> _TASK DETAILS_
The answer should be the lines from the one with "1023x488 pixels. At" through the final line of the entries, restated word for word.

-------- TASK MATERIAL

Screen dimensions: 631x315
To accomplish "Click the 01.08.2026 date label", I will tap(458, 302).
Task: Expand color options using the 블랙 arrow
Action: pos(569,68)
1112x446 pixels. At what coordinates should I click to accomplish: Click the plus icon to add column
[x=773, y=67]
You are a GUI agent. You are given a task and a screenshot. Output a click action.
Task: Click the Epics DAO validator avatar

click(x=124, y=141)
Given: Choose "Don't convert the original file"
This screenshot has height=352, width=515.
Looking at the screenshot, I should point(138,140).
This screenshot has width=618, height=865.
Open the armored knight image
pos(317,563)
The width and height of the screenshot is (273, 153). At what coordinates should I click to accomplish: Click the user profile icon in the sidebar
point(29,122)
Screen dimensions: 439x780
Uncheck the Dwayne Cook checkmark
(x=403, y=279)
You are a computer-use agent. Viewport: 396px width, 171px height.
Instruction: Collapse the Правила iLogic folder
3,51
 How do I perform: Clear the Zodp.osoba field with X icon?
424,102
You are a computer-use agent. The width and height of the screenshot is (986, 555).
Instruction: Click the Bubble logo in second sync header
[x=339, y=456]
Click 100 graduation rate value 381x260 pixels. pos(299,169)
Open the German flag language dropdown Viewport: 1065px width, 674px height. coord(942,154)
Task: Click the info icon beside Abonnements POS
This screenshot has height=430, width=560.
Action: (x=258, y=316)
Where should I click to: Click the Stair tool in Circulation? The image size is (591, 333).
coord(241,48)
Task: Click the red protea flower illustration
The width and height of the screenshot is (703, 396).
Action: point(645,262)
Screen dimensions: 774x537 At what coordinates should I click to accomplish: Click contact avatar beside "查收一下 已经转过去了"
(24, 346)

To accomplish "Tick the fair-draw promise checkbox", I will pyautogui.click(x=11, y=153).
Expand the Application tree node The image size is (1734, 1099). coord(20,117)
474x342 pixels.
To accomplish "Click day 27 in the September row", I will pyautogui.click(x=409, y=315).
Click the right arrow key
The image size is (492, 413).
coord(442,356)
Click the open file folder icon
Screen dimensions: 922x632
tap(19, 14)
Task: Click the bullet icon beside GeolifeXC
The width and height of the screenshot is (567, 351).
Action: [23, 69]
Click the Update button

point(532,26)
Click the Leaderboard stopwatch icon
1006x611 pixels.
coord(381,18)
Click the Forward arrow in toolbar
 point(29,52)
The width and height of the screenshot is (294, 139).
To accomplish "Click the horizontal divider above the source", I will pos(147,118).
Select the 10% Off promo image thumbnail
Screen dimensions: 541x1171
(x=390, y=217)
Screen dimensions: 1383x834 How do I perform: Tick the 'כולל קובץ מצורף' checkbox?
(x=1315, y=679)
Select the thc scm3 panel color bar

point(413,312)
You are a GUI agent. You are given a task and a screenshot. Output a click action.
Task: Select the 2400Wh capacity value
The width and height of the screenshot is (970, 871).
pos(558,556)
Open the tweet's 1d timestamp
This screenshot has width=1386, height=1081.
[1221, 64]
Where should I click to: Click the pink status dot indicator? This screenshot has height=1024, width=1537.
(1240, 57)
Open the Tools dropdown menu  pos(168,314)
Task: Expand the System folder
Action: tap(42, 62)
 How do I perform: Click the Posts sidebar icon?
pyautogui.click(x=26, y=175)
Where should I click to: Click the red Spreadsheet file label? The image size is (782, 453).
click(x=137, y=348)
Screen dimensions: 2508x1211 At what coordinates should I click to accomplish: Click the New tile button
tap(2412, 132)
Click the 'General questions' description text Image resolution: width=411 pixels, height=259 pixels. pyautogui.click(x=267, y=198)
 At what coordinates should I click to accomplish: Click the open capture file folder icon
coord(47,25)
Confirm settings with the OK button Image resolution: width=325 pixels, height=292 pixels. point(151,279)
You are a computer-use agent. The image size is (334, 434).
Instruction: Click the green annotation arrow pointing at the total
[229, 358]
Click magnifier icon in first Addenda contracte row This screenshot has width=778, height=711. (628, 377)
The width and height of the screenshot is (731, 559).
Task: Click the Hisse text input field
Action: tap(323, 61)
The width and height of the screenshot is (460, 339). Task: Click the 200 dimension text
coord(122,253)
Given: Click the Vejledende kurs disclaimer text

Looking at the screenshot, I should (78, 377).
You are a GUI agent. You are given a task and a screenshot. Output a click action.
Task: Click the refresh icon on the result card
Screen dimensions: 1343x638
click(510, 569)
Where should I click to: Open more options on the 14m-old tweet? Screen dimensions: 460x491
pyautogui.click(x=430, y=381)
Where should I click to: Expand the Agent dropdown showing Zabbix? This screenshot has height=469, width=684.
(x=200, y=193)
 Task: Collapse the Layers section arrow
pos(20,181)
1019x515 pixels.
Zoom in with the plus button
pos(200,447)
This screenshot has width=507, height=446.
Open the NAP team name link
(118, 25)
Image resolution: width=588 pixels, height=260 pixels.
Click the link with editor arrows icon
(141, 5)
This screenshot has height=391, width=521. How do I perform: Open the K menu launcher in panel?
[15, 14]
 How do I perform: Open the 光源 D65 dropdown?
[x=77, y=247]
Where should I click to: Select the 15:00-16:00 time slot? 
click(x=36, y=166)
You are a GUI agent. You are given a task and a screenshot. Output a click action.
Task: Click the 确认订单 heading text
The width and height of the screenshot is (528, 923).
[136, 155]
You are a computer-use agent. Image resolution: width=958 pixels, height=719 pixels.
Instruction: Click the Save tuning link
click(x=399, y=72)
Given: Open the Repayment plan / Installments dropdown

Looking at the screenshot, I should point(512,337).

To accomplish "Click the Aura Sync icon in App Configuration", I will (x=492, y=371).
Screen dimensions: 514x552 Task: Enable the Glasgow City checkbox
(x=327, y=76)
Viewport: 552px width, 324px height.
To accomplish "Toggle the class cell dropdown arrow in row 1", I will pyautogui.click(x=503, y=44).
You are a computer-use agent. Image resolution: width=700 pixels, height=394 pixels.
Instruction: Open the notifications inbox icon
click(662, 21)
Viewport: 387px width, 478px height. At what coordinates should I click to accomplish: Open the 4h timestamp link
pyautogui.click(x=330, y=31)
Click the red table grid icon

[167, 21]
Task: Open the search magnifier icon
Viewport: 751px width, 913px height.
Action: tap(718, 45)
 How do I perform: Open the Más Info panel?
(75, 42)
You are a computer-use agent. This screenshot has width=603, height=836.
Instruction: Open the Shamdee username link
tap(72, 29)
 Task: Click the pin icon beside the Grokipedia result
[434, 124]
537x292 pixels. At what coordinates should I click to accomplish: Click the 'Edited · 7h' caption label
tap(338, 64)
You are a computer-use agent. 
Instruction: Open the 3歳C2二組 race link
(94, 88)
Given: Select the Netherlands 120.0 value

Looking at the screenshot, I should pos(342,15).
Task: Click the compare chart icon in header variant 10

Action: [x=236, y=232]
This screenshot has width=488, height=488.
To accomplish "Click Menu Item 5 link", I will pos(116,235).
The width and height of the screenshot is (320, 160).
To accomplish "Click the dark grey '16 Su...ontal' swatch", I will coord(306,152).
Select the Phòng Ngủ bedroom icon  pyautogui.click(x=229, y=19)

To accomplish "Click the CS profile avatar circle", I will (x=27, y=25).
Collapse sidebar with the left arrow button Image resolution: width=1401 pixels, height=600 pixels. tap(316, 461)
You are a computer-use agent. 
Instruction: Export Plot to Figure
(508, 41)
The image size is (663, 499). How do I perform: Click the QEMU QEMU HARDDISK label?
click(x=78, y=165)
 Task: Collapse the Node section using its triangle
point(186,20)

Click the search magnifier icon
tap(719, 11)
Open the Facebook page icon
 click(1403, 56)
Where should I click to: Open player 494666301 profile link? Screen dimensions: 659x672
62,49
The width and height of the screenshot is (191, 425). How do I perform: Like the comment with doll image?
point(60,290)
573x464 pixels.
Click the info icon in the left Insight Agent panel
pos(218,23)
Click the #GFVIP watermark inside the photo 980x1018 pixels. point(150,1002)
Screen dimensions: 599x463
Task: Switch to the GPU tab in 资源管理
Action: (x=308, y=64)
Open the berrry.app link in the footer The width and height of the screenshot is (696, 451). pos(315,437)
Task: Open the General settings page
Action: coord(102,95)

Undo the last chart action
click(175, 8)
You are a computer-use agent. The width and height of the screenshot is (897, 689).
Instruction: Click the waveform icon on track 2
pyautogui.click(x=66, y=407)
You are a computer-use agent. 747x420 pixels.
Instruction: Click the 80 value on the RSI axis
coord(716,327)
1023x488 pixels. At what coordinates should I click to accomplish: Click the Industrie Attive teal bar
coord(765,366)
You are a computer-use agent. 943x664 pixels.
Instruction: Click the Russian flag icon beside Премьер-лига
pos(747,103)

----------------

> _ANSWER FOR THIS EXERCISE_
1023x488 pixels. At what coordinates should I click to accomplish: Click the Industrie Attive teal bar
coord(765,366)
You are a computer-use agent. 943x664 pixels.
Instruction: Click the Russian flag icon beside Премьер-лига
pos(747,103)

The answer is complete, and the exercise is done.